- Born: 1856 London, United Kingdom
- Died: 20 February 1927 (aged 70–71)
- Resting place: Willesden Jewish Cemetery, London Borough of Brent
- Education: Bloomsbury School of Art
- Spouse: Henry Morris Imano (né Hyman) ​ ​(m. 1904; died 1907)​

= Miriam Isabel Davis =

English painter

Miriam Isabel Davis (1856 – 20 February 1927) was an English painter, best known for her portrait, floral and genre scene paintings.

==Biography==
Davis was born in London to Jewish parents Eliza and James Phineas Davis. Her mother was a correspondent of Charles Dickens, whose former home at Tavistock House the Davis family inhabited.
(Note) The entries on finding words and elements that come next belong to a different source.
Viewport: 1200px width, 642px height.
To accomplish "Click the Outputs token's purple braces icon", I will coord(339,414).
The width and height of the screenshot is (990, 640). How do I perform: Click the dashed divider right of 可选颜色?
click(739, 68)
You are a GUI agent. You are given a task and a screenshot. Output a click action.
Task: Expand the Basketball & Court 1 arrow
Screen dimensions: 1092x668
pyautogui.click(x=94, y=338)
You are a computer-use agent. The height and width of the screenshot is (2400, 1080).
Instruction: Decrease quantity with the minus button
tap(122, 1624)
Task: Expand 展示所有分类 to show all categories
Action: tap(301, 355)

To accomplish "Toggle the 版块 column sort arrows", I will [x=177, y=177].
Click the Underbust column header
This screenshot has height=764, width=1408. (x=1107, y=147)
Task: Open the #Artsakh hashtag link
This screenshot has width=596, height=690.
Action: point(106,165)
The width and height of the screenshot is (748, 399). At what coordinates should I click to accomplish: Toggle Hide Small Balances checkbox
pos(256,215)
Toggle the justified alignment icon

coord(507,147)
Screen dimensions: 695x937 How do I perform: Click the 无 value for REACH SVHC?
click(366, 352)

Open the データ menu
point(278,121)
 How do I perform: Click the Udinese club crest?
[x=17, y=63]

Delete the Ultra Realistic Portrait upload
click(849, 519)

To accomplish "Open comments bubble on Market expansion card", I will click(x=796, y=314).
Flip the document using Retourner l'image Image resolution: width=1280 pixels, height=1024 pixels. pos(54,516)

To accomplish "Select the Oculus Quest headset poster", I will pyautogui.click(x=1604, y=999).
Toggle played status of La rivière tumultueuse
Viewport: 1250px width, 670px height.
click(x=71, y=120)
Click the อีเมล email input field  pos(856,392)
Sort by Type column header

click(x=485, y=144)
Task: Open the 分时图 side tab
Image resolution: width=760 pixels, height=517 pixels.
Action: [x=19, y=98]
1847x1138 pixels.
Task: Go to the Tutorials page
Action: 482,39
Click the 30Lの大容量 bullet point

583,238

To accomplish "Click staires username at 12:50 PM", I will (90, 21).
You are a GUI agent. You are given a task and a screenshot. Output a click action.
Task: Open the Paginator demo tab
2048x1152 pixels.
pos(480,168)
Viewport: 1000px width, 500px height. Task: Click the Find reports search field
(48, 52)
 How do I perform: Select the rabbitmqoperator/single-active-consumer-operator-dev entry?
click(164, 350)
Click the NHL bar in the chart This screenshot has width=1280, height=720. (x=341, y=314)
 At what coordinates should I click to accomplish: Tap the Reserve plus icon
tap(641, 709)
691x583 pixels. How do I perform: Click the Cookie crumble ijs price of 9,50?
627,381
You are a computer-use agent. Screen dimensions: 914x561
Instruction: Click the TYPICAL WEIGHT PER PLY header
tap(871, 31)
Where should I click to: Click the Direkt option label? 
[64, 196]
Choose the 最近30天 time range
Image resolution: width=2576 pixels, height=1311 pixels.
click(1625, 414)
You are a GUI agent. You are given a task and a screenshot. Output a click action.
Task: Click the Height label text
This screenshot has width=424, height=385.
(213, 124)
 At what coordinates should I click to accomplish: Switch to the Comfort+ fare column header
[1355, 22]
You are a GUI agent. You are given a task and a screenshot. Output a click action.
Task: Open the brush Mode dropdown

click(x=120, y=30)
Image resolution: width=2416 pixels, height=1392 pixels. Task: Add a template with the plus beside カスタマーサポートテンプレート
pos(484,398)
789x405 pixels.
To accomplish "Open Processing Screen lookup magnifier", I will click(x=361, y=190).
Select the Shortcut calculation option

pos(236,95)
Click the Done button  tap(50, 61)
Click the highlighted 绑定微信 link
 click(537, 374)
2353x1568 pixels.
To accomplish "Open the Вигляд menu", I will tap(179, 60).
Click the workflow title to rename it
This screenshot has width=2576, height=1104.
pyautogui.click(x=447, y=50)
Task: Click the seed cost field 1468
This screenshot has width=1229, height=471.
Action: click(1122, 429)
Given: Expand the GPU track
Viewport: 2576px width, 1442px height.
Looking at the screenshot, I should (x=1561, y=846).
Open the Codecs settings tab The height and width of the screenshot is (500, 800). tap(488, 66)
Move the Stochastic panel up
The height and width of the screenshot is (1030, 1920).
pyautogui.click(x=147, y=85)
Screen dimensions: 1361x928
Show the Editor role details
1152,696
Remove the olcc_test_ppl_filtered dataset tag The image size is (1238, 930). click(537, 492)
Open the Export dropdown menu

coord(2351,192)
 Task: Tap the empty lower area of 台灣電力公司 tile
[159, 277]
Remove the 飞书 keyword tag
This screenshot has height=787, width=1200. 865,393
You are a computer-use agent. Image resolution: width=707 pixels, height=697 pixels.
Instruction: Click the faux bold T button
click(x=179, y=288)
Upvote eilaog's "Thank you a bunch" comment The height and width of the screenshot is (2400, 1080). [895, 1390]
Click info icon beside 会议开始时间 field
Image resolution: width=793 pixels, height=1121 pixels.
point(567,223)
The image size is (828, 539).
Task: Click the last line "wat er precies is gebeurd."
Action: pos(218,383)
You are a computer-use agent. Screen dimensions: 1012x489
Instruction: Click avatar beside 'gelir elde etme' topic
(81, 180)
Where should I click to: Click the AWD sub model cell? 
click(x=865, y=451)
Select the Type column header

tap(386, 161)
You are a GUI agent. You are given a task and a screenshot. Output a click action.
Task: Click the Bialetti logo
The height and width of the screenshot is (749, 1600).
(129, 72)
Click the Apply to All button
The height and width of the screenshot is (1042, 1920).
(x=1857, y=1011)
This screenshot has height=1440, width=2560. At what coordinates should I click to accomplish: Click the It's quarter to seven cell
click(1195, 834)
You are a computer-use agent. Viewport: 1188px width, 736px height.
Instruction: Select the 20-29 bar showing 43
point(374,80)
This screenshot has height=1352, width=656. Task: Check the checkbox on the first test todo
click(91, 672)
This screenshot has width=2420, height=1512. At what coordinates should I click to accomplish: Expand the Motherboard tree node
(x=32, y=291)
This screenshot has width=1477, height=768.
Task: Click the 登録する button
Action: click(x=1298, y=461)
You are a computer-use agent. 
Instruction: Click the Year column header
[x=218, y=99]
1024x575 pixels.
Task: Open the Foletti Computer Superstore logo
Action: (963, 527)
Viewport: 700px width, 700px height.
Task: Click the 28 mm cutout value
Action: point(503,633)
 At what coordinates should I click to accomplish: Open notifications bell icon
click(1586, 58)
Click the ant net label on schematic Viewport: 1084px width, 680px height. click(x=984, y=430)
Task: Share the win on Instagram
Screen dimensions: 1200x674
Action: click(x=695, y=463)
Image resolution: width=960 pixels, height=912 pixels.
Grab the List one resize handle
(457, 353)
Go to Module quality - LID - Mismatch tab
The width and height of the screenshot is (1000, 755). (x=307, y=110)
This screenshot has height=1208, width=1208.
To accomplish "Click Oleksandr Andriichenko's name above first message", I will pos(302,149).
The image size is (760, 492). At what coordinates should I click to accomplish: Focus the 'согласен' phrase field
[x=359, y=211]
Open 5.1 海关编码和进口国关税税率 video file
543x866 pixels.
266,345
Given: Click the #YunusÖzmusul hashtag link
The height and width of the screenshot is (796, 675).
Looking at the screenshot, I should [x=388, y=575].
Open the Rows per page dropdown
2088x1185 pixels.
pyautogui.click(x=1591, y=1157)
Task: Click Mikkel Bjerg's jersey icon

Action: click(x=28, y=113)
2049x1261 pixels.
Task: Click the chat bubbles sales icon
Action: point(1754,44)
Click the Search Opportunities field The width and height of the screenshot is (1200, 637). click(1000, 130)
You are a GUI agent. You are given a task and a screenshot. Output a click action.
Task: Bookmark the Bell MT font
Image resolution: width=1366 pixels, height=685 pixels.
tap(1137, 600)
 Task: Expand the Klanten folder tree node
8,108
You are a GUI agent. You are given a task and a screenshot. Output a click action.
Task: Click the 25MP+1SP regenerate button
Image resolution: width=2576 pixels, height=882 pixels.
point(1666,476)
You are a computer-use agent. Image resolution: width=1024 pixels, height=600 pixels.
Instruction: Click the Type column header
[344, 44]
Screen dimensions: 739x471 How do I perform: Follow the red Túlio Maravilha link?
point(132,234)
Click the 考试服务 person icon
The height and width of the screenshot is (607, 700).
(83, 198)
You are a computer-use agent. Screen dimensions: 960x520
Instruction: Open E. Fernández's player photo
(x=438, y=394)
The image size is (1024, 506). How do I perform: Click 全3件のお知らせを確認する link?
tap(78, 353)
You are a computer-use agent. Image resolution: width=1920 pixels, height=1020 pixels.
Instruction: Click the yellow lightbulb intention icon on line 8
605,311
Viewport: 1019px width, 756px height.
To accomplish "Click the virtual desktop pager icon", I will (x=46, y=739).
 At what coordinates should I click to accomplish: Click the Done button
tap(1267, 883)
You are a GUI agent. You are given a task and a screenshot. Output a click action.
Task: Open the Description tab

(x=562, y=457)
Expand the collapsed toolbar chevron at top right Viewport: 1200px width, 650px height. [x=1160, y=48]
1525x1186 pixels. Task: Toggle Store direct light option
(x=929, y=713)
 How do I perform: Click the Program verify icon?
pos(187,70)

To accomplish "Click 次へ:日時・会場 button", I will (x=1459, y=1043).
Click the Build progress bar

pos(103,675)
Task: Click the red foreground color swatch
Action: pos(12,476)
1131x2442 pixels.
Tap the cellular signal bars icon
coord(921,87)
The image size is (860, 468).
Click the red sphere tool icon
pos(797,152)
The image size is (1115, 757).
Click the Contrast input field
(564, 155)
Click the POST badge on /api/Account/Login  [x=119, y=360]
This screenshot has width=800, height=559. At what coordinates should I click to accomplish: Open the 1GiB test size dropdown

After making a tour of the galleries of Venice, Florence, and Rome, Davis began a systematic course of artistic study at London's Bloomsbury School of Art. Her artistic career began in 1882 when her work was exhibited by the Society of Lady Artists. In 1887 a painting by her entitled New Music was hung at the Royal Academy, and in 1889 she contributed to the Paris Salon. Among her other works are Winter Harmonies (1887), A Shady Seat (1888), The Last of the Season (1889), White and Gold (1890, exhibited at the New Gallery), Pure Emblems of Pleasure (1891, exhibited at the Royal Academy), and Simplicité (1892, shown at the Paris Salon). From 1895 Davis was engaged in portrait painting, but remained well known for her flower subjects. She exhibited often at the Society of Women Painters, of which she was one of the founders.

In 1904 she married Cornish Jewish opera singer Henry Morris Imano, who toured with the D'Oyly Carte Opera Company.